Eggplant Lasagna

13 ingredients
8 steps

Ingredients

  • 1 3/4 c. onion, chopped
  • 2 cloves garlic, minced
  • 16 oz. can whole tomatoes (undrained)
  • 1/4 c. tomato paste
  • 2 Tbsp. fresh chopped parsley
  • 1 tsp. salt (optional)
  • 1 tsp. dried whole oregano
  • 1/2 tsp. dried whole basil
  • pepper to taste
  • 3 lb. eggplant, peeled and sliced (1/4-inch)
  • 1 c. shredded low-fat Mozzarella cheese
  • 1 (8 oz.) low-fat cottage cheese
  • 3 Tbsp.

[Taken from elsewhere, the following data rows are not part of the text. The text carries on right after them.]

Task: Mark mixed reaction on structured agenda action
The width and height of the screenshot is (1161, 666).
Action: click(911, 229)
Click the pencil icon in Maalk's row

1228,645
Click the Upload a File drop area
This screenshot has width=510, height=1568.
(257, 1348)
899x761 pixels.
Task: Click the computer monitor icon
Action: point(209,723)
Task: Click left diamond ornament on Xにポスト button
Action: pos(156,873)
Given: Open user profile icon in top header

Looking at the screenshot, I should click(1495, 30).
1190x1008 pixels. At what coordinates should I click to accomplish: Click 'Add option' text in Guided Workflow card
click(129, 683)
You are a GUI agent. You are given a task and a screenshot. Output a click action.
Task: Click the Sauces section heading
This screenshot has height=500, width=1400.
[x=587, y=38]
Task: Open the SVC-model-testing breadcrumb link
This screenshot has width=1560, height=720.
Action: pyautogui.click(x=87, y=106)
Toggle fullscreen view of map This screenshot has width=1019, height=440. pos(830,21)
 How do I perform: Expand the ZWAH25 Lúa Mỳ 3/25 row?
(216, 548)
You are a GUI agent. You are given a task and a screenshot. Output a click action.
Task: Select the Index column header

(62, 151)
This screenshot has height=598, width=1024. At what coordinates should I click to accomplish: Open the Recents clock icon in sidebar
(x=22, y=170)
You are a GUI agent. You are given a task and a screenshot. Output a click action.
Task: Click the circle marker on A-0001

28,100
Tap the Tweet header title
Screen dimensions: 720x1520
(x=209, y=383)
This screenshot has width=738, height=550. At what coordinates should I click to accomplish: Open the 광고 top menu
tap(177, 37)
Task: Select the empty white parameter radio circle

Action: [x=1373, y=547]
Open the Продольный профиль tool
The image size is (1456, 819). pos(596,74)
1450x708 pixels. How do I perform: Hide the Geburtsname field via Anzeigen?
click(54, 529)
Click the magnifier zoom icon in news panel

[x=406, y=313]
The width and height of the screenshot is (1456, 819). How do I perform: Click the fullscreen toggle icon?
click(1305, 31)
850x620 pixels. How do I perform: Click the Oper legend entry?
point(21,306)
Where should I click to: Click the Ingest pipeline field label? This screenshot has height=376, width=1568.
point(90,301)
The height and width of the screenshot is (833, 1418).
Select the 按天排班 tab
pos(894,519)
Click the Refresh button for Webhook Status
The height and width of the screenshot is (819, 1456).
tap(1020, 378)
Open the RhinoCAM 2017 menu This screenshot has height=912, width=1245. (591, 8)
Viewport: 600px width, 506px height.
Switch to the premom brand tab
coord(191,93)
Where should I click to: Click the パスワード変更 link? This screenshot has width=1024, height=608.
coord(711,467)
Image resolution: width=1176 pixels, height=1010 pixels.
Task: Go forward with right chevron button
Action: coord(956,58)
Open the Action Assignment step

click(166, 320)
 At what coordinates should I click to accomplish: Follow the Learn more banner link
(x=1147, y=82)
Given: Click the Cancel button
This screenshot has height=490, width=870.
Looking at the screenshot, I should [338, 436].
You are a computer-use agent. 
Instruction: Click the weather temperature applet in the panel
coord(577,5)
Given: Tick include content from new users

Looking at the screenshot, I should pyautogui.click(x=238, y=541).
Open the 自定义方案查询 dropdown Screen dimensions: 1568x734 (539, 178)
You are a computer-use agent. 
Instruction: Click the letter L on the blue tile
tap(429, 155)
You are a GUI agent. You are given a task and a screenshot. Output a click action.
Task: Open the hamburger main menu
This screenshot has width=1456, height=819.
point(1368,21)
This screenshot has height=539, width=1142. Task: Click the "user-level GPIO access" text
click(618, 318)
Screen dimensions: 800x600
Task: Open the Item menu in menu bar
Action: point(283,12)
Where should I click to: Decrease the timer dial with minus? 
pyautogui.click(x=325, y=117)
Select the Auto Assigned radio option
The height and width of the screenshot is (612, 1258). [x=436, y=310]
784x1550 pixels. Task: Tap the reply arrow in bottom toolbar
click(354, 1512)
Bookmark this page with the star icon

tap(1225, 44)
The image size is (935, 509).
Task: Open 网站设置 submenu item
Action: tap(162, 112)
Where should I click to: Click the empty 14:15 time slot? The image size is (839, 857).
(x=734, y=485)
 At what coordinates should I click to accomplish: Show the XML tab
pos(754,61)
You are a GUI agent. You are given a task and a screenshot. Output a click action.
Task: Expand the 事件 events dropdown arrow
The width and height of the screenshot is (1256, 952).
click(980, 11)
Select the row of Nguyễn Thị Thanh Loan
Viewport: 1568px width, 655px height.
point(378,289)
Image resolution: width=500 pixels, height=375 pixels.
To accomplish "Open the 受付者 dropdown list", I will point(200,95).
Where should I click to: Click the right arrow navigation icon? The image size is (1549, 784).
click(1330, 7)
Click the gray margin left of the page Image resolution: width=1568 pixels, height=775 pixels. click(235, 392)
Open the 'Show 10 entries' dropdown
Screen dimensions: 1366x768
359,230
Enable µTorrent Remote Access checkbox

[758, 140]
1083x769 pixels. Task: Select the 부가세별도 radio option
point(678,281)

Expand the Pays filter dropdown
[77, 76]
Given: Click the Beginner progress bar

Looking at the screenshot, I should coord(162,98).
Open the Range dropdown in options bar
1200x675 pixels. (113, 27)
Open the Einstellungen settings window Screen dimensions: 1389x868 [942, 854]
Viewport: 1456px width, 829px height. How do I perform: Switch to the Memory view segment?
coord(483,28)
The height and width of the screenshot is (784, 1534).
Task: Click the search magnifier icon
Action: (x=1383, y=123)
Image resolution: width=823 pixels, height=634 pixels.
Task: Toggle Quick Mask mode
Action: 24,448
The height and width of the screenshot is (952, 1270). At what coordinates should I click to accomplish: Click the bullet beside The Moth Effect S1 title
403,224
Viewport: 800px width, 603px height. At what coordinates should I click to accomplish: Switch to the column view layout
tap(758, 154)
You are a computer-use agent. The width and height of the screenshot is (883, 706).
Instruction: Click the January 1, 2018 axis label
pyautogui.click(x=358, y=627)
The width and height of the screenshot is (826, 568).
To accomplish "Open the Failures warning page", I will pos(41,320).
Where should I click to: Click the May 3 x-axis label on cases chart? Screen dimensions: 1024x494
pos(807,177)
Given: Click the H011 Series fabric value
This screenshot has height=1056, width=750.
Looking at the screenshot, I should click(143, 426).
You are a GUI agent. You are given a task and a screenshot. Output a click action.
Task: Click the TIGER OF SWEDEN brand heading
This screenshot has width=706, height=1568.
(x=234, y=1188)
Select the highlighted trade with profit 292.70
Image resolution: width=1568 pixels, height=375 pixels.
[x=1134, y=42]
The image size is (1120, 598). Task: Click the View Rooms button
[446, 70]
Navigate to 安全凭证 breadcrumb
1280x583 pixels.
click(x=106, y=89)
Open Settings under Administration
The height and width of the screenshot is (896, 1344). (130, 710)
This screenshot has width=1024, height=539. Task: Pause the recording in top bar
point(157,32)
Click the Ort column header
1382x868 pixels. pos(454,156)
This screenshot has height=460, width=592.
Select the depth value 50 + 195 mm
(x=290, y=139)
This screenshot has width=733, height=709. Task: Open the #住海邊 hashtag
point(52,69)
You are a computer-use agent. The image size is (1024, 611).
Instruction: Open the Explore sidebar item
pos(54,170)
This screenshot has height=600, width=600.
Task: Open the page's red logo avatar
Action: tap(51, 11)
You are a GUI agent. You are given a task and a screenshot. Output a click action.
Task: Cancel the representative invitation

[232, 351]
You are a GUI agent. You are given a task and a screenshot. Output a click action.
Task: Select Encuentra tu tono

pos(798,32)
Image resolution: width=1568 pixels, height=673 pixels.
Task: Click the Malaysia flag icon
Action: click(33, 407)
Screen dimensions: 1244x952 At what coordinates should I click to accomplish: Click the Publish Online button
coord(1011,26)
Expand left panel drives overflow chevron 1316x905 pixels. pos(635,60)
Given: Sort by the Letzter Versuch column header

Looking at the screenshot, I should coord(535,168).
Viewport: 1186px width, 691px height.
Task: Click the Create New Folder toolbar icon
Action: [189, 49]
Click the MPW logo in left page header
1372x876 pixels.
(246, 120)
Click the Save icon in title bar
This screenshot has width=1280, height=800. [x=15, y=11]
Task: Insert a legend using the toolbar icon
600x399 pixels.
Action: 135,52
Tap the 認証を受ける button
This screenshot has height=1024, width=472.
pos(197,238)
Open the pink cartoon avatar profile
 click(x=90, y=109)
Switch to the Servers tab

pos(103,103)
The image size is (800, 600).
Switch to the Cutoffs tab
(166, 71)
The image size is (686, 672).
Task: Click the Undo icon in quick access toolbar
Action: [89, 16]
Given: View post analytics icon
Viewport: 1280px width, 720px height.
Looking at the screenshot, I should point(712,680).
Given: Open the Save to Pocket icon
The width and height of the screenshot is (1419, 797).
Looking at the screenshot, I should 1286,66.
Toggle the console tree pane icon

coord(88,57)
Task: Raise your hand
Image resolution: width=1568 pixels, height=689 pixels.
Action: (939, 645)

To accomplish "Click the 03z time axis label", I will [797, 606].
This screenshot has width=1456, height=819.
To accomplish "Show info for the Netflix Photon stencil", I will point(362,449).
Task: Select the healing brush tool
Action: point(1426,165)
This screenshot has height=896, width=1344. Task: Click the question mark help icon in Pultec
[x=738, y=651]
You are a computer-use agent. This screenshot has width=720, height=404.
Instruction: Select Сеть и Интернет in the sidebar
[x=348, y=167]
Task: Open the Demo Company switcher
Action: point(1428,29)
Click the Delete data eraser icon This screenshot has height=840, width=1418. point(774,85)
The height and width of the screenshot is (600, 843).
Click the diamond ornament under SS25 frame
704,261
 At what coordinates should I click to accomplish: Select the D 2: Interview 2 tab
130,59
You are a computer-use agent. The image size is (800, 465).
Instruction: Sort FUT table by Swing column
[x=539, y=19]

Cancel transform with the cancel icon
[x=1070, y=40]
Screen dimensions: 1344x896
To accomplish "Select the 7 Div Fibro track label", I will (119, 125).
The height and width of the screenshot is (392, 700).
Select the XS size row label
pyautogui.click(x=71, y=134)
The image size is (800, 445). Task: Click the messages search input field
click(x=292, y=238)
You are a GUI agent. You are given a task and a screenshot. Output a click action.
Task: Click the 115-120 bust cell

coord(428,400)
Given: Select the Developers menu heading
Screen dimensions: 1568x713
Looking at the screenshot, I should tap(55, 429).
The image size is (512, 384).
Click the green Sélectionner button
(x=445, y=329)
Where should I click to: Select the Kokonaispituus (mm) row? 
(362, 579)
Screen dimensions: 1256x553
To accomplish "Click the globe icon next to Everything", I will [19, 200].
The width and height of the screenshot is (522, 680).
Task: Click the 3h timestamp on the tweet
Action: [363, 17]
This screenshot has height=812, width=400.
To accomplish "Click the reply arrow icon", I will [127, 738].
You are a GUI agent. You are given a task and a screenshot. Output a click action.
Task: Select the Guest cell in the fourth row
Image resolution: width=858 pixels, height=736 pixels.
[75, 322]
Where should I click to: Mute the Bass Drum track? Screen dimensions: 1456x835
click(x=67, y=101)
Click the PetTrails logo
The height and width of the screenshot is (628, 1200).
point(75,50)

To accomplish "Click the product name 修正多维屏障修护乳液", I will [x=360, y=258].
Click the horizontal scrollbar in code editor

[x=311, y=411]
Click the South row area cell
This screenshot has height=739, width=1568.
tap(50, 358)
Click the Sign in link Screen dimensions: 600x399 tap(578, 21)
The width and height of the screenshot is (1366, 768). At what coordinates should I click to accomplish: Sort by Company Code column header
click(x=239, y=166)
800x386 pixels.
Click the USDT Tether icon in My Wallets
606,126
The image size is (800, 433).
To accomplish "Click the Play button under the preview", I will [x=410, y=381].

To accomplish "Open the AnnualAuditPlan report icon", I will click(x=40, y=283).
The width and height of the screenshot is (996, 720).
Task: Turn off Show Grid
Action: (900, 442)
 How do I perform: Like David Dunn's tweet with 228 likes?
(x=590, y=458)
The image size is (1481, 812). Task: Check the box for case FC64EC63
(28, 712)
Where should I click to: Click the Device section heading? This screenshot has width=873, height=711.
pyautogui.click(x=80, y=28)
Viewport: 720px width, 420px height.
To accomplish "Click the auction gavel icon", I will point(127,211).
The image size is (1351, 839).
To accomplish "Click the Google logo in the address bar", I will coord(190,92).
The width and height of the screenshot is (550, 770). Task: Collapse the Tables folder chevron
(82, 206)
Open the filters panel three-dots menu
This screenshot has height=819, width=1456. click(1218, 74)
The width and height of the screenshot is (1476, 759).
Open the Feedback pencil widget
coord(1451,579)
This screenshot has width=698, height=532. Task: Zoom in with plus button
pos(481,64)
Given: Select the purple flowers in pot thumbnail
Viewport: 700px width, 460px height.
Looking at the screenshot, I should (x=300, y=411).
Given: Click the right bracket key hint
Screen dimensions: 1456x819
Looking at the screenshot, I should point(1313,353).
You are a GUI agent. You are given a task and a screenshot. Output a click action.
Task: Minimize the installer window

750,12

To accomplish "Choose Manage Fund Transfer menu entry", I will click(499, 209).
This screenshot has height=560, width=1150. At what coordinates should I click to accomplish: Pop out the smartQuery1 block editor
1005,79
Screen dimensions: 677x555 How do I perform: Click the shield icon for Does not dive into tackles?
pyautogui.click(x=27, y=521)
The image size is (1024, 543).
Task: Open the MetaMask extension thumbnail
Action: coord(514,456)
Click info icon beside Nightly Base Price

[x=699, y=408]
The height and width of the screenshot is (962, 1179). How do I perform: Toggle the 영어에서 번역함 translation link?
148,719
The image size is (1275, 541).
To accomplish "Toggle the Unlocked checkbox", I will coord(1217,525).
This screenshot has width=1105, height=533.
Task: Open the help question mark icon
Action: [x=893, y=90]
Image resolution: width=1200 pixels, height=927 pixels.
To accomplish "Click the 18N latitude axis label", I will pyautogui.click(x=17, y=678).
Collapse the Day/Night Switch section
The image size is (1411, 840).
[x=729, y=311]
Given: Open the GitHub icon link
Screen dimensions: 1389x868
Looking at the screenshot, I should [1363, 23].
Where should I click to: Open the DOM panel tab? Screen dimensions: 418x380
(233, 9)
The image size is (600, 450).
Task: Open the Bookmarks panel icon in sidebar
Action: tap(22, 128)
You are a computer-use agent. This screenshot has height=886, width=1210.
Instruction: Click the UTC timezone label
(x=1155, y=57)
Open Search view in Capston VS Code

Parmesan cheese, grated

Directions

  1. 1
    Coat large skillet with vegetable cooking spray.
  2. 2
    Saute onion and garlic over low heat until onion is tender.
  3. 3
    Stir in next 7 ingredients.
  4. 4
    Bring to a boil, then reduce heat.
  5. 5
    Simmer, uncovered, for 30 to 40 minutes, stirring occasionally.
  6. 6
    Cook eggplant, covered, in small amount of boiling water for 3 to 5 minutes or until just tender.
  7. 7
    Do not overcook.
  8. 8
    Drain well. Combine Mozzarella and cottage cheese; set aside.